On 11th April 2017, the Supreme Court of India delivered a landmark judgement on the appeals relating to crucial matters of ‘compensatory tariff’ granted by Central Electricity Regulatory Commission. The judgement holds important implications and lessons for vital issues such as sanctity of contracts, strengthening competition, distribution company finances, generation capacity addition, regulatory governance, public policy, and consumer interest.

Through this judgement the apex Court has rejected the use of regulatory powers to grant relief to generation projects beyond the contract provisions. The Court has also ruled that the promulgation of the Indonesian regulation and the resultant coal price rise experienced by projects based on imported coal does not constitute as either a ‘change of law’ or ‘a force majeure event’ as per the power purchase agreement and hence no relief in the form of compensatory tariff is applicable for projects on this ground.  The Court has however held that change in domestic coal policy should be treated as ‘change in law’ and has allowed relief to this limited extent. As per our preliminary macro analysis, the total relief applicable on this count would only be around 20-25% of the ‘compensatory tariff’ granted by the regulatory commissions.

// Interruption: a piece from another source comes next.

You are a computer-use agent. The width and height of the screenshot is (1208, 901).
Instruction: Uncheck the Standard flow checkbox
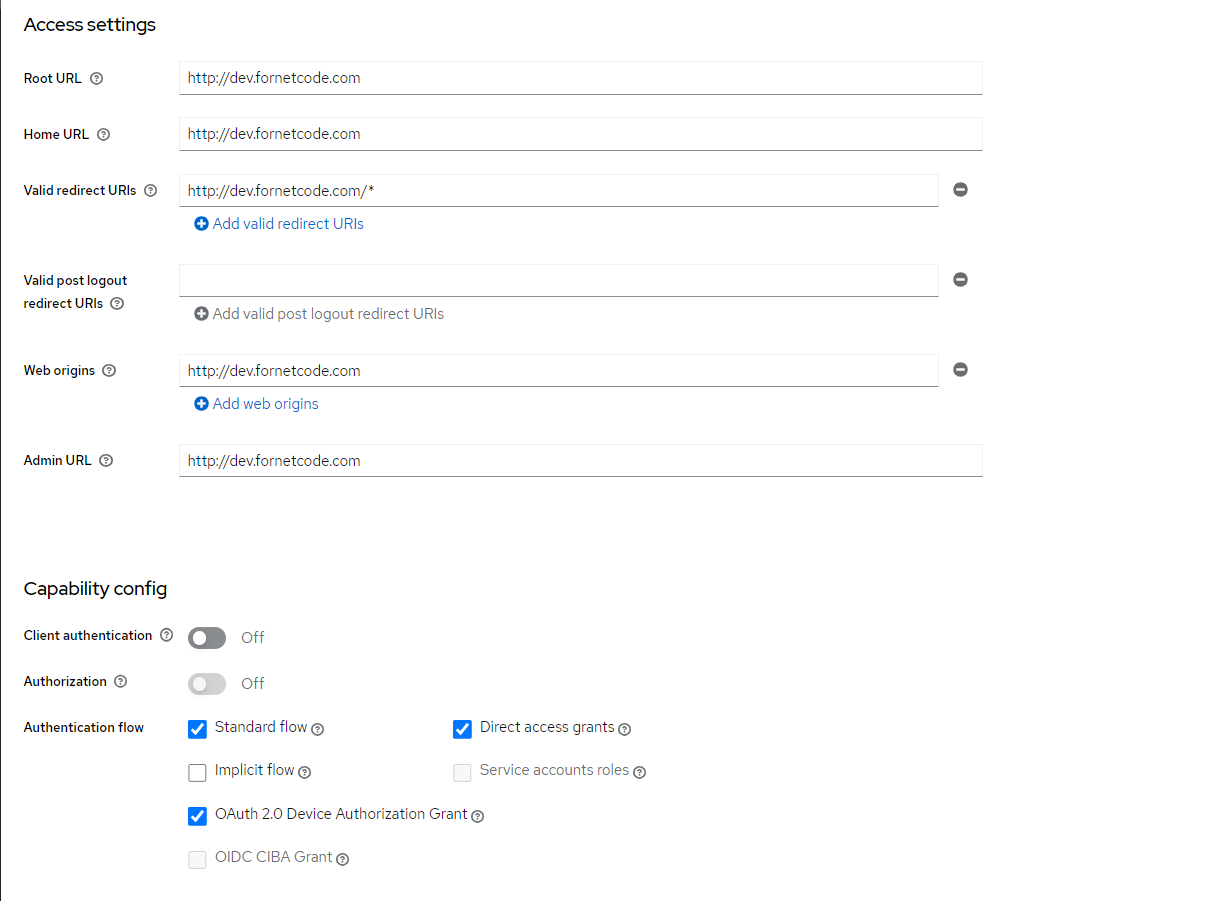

In this context, this article published in The Wire on 20th April 2017, presents a brief history and background of the events leading up to the Supreme Court’s verdict and highlights the key aspects of the judgement along with its implications for the sector.

Prayas (Energy Group), one of the authorised consumer representatives before the Central Electricity Regulatory Commission (CERC), has been involved in the entire process pertaining to the grant of compensatory tariff by CERC, including proceedings before the APTEL and the SC, which culminated in the Supreme Court judgment dated 11th April 2017.